Riverbed has begun shipping a PC client for its Steelhead WAN acceleration devices that does away with the need for a Steelhead at both ends of the link.
The company claimed that a Windows laptop with the client software should see LAN-like performance anywhere, even at a public Wi-Fi hotspot.
The client software replicates the Steelhead's RiOS (Riverbed Optimisation System) software, reducing both application and protocol latencies. Among other things, it can accelerate Windows file sharing, web applications and Microsoft Exchange email transmission, the company said.
"The laptop is the biggest opportunity we see, as most of the IT investment being made today is to support mobile working," noted Mark Lewis, Riverbed's European marketing director.
He added: "This is a whole new market, yet in other ways it is not new at all - it is doing everything the Steelhead does, so that's compression, protocol optimisation, application optimisation and management streamlining."
The new Steelhead Mobile system requires a Steelhead appliance, typically installed in the datacentre, plus a management device called a Steelhead Mobile Controller (SMC). The latter pushes out the client software, plus updates as needed, said Lewis.

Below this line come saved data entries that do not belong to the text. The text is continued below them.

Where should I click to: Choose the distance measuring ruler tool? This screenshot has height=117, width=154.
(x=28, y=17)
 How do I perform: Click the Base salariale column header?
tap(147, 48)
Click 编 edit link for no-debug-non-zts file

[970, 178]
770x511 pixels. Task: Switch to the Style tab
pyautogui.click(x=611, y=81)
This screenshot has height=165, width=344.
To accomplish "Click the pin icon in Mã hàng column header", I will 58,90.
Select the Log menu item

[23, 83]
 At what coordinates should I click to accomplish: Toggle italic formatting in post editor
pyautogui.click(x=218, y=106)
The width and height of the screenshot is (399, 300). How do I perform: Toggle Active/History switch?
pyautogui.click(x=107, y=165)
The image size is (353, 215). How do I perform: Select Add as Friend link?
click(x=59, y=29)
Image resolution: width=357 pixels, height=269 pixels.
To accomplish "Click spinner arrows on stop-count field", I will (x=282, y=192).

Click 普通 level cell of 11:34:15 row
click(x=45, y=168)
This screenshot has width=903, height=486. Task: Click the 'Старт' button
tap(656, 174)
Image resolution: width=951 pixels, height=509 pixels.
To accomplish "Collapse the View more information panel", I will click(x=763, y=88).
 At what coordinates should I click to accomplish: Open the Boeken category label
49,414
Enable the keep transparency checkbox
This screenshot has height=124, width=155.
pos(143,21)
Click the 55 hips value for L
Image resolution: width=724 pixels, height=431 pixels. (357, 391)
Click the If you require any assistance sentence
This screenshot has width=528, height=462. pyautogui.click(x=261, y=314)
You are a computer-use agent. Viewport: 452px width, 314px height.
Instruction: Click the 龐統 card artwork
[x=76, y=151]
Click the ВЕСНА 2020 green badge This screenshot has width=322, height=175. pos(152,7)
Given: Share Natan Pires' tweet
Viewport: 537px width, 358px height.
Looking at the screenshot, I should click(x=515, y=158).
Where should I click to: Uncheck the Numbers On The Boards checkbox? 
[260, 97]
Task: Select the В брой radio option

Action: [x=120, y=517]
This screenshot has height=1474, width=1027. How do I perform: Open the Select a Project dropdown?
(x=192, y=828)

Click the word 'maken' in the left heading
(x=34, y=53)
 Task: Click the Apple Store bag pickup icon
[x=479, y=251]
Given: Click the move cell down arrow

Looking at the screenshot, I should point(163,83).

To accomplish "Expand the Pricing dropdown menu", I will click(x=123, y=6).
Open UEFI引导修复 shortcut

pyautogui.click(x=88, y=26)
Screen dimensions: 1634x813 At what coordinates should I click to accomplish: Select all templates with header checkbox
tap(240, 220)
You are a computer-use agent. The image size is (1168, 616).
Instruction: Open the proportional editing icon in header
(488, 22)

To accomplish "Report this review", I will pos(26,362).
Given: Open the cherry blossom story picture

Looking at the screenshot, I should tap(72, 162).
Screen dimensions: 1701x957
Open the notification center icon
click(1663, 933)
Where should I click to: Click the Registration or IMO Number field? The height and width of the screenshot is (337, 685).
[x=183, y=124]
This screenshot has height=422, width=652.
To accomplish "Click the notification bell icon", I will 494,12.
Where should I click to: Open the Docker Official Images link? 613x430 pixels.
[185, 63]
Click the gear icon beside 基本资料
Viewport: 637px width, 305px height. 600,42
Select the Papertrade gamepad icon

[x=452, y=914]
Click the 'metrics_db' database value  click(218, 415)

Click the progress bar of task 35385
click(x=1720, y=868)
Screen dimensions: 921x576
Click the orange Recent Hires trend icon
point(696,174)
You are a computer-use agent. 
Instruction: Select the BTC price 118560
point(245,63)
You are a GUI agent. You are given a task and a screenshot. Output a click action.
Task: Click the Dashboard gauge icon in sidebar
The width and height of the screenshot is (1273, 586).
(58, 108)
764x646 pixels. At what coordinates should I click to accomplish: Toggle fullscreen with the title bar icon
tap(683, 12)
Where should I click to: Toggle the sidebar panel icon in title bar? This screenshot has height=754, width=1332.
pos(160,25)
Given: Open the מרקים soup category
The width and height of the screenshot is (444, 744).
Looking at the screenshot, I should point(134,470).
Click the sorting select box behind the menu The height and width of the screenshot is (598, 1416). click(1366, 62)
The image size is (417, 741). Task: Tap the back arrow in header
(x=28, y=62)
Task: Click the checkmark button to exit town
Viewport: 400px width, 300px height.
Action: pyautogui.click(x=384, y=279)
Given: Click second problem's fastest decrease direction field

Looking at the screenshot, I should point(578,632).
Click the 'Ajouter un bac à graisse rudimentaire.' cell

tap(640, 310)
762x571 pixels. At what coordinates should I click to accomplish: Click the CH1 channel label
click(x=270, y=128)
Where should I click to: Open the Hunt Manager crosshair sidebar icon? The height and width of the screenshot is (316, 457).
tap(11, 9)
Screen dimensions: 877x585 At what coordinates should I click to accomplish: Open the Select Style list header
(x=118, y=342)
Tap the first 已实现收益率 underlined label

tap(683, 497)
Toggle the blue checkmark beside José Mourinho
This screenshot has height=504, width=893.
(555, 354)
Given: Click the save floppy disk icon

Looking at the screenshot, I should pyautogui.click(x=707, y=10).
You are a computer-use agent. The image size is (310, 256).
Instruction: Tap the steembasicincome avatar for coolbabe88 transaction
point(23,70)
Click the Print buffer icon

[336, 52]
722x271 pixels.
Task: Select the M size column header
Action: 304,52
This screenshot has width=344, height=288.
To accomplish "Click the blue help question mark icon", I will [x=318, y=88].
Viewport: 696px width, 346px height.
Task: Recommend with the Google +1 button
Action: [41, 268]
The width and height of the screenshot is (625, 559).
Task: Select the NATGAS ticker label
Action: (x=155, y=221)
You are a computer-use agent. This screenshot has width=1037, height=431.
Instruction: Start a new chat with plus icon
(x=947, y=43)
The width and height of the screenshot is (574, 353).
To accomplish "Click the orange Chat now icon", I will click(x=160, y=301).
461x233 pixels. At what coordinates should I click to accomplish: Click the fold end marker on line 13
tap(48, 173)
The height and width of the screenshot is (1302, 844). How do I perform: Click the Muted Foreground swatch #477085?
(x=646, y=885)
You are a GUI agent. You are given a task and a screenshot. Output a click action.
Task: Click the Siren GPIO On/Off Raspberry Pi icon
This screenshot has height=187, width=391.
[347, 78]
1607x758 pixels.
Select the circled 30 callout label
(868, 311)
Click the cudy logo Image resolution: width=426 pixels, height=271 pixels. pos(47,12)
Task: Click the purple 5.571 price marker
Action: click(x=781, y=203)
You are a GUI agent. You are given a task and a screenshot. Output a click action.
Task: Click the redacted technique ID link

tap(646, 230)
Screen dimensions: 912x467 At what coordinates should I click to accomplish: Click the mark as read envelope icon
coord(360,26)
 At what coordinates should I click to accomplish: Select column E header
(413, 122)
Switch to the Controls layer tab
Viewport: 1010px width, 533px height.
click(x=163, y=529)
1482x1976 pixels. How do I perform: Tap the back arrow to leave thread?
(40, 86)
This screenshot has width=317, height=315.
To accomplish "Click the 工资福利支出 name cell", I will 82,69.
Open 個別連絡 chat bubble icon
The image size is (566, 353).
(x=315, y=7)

He added that the company has also adopted a concurrent licensing scheme. The initial package, which lists for $12,995 (around £6500) will include an SMC plus 30 user licences, but an organisation could use that to support more than 30 laptops, as long as no more than 30 are connected at any one time.
Riverbed staff and some of its customers have been testing the mobile client software in beta form for a while now. It uses sophisticated algorithms to reduce the amount of data that must be transmitted over the network - for example, to open a remote file and then feed changes back from the PC.
One of the beta-testers was Psomas, a US engineering consultancy whose CIO, Chris Pinckney, said that the software has delivered multiple benefits.
"Remote workers whose access to data was restricted because of performance constraints are now able to access files in real-time because they have LAN-like speed to actual data," he said, adding: "One of our remote employees works out of his home in San Jose and is working on a project in Costa Mesa. For the first time, he feels as though he is an effective part of the project team."
Several other WAN optimisation vendors also have PC clients, such as Blue Coat, Citrix (through its acquisition of Orbital Data), ICT, Packeteer (via its acquisition of Tacit) and Stampede. However, few look able to match the Riverbed software on breadth of functionality.
"The mobile client is the next big thing for WAN optimisation," said Lewis. "Then, it will become deployed wider and after that it will become invisible - within your community or organisation, at least."